$I$ is the incenter of $ABC$. The extension of $AI$ meets the circumcircle of $ABC$ at $D$. If $AB=3$, $AC=4$, and $[IBC]=[DBC]$, find $BC$.

Question

Question: Let $I$ be the incenter of $\triangle ABC$. The extension of $AI$ through $I$ meets the circumcircle of $\triangle ABC$ at $D$. If $AB=3$, $AC=4$, and $[\triangle IBC]=[\triangle DBC]$, then compute $BC$.

I initially thought that $IBDC$ was a parallelogram based on the diagram, but I later realised this is impossible because $IBDC$ would be a rhombus, implying that $\angle IEC=90^{\circ}$. However, this would also imply that $\angle ABD=\angle ACD=90^{\circ}$, which is clearly impossible because $AB \neq AC$.
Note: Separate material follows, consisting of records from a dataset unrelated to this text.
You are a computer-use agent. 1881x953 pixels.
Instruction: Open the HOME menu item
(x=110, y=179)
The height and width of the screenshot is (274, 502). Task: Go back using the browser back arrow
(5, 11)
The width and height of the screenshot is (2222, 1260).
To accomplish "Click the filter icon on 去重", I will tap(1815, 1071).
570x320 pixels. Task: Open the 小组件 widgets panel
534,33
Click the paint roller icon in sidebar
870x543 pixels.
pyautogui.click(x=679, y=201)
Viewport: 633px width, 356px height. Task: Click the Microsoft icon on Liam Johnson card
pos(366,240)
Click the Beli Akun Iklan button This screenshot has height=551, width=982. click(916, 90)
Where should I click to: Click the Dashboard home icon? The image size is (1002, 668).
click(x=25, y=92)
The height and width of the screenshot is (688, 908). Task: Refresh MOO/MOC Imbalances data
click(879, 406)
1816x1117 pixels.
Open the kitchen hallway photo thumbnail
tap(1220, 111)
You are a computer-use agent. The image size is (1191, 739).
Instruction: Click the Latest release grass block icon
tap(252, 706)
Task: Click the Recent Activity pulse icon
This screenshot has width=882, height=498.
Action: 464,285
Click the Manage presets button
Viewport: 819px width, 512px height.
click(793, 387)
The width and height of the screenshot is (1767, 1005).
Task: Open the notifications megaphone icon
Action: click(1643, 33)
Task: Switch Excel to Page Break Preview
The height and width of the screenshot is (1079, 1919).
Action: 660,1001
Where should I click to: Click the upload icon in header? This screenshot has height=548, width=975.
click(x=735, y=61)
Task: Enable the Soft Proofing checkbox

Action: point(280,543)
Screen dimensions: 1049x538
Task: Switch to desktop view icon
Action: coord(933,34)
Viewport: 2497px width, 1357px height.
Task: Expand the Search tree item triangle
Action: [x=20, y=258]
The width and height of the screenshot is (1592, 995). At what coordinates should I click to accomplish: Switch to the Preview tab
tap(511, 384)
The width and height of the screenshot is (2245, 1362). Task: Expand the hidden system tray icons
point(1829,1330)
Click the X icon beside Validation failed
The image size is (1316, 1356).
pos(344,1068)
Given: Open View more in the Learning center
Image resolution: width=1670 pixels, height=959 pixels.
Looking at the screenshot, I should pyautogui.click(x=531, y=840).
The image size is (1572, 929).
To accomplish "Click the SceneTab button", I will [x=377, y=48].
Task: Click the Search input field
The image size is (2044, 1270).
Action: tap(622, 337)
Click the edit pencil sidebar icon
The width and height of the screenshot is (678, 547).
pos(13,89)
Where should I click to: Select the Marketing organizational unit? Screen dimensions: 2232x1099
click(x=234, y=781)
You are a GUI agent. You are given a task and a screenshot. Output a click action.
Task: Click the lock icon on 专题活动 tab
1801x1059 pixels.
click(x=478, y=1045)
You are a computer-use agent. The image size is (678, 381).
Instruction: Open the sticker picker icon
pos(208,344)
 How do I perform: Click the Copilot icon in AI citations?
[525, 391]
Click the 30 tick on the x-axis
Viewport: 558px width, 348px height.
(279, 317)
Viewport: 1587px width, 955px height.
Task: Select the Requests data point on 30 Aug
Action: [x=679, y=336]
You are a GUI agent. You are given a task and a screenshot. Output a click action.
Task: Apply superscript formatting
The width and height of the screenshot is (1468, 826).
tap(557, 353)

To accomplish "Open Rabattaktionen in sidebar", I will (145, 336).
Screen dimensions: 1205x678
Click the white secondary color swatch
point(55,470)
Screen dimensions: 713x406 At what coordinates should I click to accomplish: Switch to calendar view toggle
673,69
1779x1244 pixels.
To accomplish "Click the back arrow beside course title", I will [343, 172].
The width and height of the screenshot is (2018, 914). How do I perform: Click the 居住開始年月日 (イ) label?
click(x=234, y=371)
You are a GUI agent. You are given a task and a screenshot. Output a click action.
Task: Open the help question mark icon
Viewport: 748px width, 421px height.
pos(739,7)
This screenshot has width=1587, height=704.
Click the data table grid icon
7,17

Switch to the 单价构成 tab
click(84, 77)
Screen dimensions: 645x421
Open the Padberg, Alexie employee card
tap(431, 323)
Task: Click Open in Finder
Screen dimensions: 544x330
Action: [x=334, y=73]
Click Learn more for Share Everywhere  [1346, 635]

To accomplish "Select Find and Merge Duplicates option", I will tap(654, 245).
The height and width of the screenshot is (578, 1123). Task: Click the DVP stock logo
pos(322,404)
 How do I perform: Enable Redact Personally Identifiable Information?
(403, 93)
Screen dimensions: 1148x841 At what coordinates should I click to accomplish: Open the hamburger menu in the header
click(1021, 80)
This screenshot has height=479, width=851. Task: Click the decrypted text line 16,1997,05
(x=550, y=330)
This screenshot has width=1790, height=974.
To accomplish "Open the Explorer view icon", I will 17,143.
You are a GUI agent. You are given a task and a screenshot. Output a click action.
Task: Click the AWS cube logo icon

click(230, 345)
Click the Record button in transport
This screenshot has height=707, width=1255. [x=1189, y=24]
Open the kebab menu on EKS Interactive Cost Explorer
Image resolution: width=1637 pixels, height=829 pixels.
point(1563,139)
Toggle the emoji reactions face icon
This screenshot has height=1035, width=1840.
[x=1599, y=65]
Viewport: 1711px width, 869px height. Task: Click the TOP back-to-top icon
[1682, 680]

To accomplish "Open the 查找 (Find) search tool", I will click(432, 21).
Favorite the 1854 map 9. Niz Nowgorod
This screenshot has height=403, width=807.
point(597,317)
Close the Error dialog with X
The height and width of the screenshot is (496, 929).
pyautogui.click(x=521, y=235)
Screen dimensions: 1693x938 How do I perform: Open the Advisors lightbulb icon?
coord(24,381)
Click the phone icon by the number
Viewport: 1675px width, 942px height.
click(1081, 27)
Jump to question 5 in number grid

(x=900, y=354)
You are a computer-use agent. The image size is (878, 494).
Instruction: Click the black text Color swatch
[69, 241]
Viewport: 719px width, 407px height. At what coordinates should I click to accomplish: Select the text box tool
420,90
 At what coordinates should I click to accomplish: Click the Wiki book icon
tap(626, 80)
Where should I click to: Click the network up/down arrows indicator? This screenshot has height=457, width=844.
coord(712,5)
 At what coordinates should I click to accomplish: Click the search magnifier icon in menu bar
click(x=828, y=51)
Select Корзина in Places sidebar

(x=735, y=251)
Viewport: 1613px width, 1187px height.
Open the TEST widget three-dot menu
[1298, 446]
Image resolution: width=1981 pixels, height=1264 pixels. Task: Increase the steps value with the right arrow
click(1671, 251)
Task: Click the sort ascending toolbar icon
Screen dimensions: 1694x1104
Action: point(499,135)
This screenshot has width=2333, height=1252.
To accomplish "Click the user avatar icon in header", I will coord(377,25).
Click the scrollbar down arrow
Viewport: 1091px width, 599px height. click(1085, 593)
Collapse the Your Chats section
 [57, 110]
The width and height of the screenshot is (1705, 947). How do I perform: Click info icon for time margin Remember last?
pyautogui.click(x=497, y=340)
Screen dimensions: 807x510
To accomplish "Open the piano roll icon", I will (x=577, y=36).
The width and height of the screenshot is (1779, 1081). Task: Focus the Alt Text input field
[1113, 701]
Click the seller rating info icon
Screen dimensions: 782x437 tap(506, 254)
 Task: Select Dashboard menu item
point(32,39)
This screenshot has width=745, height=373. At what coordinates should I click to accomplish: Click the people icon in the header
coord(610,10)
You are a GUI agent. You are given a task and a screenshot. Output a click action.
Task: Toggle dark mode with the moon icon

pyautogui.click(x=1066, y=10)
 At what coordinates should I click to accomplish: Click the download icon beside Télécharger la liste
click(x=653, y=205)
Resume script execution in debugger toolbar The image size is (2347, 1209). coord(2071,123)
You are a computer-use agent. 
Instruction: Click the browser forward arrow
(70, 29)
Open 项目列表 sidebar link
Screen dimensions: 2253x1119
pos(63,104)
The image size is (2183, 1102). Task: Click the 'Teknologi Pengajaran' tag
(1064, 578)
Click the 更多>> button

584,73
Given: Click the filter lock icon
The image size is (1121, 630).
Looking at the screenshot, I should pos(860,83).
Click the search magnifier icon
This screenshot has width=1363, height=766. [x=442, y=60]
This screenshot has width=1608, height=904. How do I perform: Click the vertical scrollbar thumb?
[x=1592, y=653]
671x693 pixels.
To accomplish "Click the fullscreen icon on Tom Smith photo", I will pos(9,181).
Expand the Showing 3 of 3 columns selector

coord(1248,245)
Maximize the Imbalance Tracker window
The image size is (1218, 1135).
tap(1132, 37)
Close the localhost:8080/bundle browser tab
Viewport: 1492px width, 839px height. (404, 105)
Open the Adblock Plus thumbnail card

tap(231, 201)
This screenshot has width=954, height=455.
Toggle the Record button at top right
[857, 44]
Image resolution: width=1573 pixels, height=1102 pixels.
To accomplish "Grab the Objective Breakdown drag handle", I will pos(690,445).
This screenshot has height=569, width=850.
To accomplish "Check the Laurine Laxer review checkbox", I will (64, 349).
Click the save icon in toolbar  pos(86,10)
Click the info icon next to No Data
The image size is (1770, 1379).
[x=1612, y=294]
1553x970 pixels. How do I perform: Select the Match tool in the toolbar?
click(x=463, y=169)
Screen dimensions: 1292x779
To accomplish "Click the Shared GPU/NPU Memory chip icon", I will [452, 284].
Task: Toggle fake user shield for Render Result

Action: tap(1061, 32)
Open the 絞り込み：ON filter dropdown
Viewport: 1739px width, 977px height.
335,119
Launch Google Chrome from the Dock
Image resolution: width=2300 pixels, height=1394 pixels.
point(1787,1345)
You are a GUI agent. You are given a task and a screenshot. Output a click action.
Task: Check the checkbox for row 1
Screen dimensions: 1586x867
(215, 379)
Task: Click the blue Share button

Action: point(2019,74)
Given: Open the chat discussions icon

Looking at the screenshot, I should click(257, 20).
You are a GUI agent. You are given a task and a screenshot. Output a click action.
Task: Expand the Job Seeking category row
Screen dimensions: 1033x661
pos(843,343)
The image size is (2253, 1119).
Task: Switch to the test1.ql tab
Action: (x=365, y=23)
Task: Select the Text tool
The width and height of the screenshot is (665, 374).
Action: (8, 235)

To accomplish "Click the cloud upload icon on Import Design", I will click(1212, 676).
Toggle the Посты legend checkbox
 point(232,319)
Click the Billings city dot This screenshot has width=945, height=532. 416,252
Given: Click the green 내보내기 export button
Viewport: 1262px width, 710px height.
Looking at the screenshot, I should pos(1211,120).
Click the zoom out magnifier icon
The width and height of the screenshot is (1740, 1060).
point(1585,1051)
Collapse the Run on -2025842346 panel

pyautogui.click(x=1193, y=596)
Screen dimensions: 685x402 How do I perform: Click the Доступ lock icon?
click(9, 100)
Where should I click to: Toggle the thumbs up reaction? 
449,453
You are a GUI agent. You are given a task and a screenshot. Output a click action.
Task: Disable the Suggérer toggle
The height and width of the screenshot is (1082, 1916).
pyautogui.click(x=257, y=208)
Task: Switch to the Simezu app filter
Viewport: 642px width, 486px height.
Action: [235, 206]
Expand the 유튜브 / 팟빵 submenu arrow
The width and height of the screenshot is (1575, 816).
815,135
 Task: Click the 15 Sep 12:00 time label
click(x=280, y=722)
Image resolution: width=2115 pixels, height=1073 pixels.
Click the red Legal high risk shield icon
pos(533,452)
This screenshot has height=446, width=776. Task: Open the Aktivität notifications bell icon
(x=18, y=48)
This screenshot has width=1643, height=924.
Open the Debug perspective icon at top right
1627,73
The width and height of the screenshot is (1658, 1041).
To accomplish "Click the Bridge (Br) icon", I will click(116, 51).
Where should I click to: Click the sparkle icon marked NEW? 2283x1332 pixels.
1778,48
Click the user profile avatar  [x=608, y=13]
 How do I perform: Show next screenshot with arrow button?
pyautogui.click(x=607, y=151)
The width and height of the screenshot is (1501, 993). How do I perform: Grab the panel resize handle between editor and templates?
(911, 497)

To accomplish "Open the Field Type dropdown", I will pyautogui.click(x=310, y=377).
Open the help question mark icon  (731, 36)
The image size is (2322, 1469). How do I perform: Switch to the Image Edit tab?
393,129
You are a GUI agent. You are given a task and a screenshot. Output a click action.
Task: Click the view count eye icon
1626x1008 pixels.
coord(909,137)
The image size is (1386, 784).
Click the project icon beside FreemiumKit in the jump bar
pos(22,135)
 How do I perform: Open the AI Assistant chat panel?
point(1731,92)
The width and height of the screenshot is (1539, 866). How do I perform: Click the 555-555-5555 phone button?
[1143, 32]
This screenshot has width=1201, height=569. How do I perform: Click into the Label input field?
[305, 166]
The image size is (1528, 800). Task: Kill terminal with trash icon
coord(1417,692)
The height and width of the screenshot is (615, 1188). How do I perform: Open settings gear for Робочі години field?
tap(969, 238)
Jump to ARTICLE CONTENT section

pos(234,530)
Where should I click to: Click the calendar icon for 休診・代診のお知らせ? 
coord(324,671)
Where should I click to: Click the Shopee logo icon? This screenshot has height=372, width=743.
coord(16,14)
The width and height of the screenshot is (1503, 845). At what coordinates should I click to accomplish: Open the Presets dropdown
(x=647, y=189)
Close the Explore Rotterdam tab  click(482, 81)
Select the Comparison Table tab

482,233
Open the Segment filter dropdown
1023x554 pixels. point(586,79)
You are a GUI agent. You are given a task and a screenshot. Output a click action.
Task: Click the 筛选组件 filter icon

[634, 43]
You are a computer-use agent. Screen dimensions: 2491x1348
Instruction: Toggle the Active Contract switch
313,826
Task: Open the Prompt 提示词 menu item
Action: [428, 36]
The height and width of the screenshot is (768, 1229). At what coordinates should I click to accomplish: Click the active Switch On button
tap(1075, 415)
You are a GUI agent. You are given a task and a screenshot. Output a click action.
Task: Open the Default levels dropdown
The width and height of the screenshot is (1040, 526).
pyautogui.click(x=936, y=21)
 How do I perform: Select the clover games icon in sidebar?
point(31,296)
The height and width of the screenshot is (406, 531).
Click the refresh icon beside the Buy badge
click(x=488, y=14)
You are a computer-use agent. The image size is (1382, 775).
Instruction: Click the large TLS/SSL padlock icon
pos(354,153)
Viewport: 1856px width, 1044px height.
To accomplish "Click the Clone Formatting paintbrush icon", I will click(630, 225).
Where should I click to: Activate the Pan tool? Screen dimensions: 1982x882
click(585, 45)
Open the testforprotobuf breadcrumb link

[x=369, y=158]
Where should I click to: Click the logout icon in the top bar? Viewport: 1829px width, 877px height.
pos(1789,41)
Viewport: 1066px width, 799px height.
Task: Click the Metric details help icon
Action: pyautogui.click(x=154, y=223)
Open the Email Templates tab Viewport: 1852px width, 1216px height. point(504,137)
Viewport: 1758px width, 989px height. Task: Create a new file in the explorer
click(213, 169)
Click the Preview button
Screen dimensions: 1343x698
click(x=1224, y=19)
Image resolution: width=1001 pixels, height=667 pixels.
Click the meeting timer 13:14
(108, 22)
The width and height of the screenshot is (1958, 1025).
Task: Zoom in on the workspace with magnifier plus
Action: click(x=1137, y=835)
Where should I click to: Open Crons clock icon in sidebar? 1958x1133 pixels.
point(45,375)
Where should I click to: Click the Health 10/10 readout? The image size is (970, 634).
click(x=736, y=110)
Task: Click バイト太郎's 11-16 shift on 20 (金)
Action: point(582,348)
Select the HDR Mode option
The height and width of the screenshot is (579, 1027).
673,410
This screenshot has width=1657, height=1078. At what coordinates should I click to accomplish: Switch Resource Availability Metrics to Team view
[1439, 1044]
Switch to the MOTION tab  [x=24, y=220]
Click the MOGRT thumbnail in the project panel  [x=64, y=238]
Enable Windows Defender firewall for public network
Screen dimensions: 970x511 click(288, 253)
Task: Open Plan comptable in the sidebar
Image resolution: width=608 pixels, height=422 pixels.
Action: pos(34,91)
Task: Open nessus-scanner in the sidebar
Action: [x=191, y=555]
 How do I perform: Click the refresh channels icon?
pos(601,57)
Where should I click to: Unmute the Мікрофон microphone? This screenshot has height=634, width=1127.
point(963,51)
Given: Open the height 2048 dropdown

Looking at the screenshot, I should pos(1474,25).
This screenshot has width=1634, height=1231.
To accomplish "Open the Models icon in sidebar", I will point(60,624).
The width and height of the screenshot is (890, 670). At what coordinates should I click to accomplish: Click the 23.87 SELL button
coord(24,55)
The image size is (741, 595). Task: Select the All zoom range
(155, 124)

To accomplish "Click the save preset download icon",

Here's what I've done so far:

• Angle chasing yields $BD=ID=DC$.
• The condition $[\triangle IBC]=[\triangle DBC]$ implies that $IE=ED$ (the perpendiculars from $I$ and $D$ to $\overline{BC}$ have the same length and $\angle IEB=\angle DEC$)
• $ABDC$ is cyclic, so $\angle BAC=180^{\circ}-\angle BDC$. Using the law of cosines, it follows that $$\frac{25-BC^2}{3}+\frac{8x^2-BC^2}{x^2}=0$$ where $x=IE$.

Answer 1

Let $IE=x$ and $BC=7y$. You have rightly deduced that $$EI=DE=x,~~ BD=CD=2x.$$ Using the Angle Bisector Theorem in $\triangle ABC$, $$BE=3y,~~ CE=4y.$$ Using the same theorem in $\triangle ABE$, we get $AI=\frac{x}{y}.$

Using Ptolemey's Theorem, $$3\cdot 2x+4\cdot 2x=\left(\frac{x}{y}+2x\right)\cdot7y$$ Theorefore, $y=\frac{1}{2}\implies BC=\frac{7}{2}$.

Answer 2

I will denote by $a,b,c$ the sides of the triangle $\Delta ABC$, by $A,B,C$ (without a hat) its angles, by $S$ its area, by $h_a$ the height from $A$, by $d$ the common distance of the points $D,I$ to the side $BC$. So let us try to rewrite the given condition, which defines $d$, as an algebraic relation between the sides $a,b,c$: $$ \begin{aligned} \frac d{h_a} &= \frac{EI}{EA}=\frac{a}{a+b+c} \\ &\qquad \text{ shown for instance using Manelaus in $\Delta ABE$ w.r.t. $C$-bisector,} \\ &\qquad \text{ or by using the barycentrics $I=[a:b:c]$,} \\[3mm] \frac d{h_a} &= \frac{\frac a2\tan\frac {\widehat{CBD}}2}{h_a} = \frac{\frac a2\tan\frac A2}{\frac {2S}a} =\frac{a^2}{4S}\tan\frac A2 =\frac{a^2}{2bc\sin A}\tan\frac A2 \\ & =\frac{a^2}{4bc\sin \frac A2\cos\frac A2}\tan\frac A2 =\frac{a^2}{4bc\cos^2\frac A2} =\frac{a^2}{2bc(1+\cos A)} \\ &= \frac{a^2}{2bc\cdot\left(1+\frac{b^2+c^2-a^2}{2bc}\right)} = \frac{a^2}{(b+c)^2-a^2} = \frac {a^2}{(b+c+a)(b+c-a)}\ . \end{aligned} $$ The two expressions are equal, so $a=b+c-a$, i.e. $a=\frac 12(b+c)$.

In our case, the result thus involves a denominator, $c=3$, $b=4$, so $a=\frac 72$.

Picture check:

And indeed, changing the picture so that the constraint $b+c=2a$ is kept, does conserve the relation $IE=ED$.